**Given task**
Copy out the rows below word for word, from the line containing "This screenshot has height=660, width=674." down to the last row, with both ends included.

**Data lines**
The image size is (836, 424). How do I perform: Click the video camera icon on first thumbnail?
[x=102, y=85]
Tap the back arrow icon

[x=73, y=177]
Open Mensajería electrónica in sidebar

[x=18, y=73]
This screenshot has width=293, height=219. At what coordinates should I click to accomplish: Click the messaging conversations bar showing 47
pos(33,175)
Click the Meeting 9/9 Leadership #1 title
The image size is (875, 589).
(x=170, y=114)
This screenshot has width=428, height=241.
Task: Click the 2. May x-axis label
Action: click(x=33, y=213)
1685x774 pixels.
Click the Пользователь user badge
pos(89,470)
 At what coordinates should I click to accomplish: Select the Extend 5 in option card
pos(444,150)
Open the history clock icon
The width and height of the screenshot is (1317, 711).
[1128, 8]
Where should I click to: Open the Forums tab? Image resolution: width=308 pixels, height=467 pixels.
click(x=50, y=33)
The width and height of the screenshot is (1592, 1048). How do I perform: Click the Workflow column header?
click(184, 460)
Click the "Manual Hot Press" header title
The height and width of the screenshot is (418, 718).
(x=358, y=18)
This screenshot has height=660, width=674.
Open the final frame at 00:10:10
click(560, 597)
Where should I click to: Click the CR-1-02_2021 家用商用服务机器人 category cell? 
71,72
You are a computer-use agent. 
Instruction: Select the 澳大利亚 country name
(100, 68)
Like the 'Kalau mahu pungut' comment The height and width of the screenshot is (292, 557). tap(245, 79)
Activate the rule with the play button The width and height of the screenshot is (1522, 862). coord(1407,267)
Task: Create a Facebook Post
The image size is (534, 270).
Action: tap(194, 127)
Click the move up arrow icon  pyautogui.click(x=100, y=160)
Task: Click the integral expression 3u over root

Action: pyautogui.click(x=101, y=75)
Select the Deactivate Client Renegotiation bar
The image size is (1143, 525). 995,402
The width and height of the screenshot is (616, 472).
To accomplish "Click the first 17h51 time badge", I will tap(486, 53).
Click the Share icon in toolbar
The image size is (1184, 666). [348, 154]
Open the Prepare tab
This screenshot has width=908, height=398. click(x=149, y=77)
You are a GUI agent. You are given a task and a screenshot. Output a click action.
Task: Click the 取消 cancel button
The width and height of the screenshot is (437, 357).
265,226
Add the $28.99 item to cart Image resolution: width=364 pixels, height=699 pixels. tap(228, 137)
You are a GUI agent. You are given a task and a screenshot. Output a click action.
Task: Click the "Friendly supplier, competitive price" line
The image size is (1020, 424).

**Output of the exercise**
This screenshot has height=660, width=674.
Open the final frame at 00:10:10
click(560, 597)
Where should I click to: Click the CR-1-02_2021 家用商用服务机器人 category cell? 
71,72
You are a computer-use agent. 
Instruction: Select the 澳大利亚 country name
(100, 68)
Like the 'Kalau mahu pungut' comment The height and width of the screenshot is (292, 557). tap(245, 79)
Activate the rule with the play button The width and height of the screenshot is (1522, 862). coord(1407,267)
Task: Create a Facebook Post
The image size is (534, 270).
Action: tap(194, 127)
Click the move up arrow icon  pyautogui.click(x=100, y=160)
Task: Click the integral expression 3u over root

Action: pyautogui.click(x=101, y=75)
Select the Deactivate Client Renegotiation bar
The image size is (1143, 525). 995,402
The width and height of the screenshot is (616, 472).
To accomplish "Click the first 17h51 time badge", I will tap(486, 53).
Click the Share icon in toolbar
The image size is (1184, 666). [348, 154]
Open the Prepare tab
This screenshot has width=908, height=398. click(x=149, y=77)
You are a GUI agent. You are given a task and a screenshot. Output a click action.
Task: Click the 取消 cancel button
The width and height of the screenshot is (437, 357).
265,226
Add the $28.99 item to cart Image resolution: width=364 pixels, height=699 pixels. tap(228, 137)
You are a GUI agent. You are given a task and a screenshot. Output a click action.
Task: Click the "Friendly supplier, competitive price" line
The image size is (1020, 424).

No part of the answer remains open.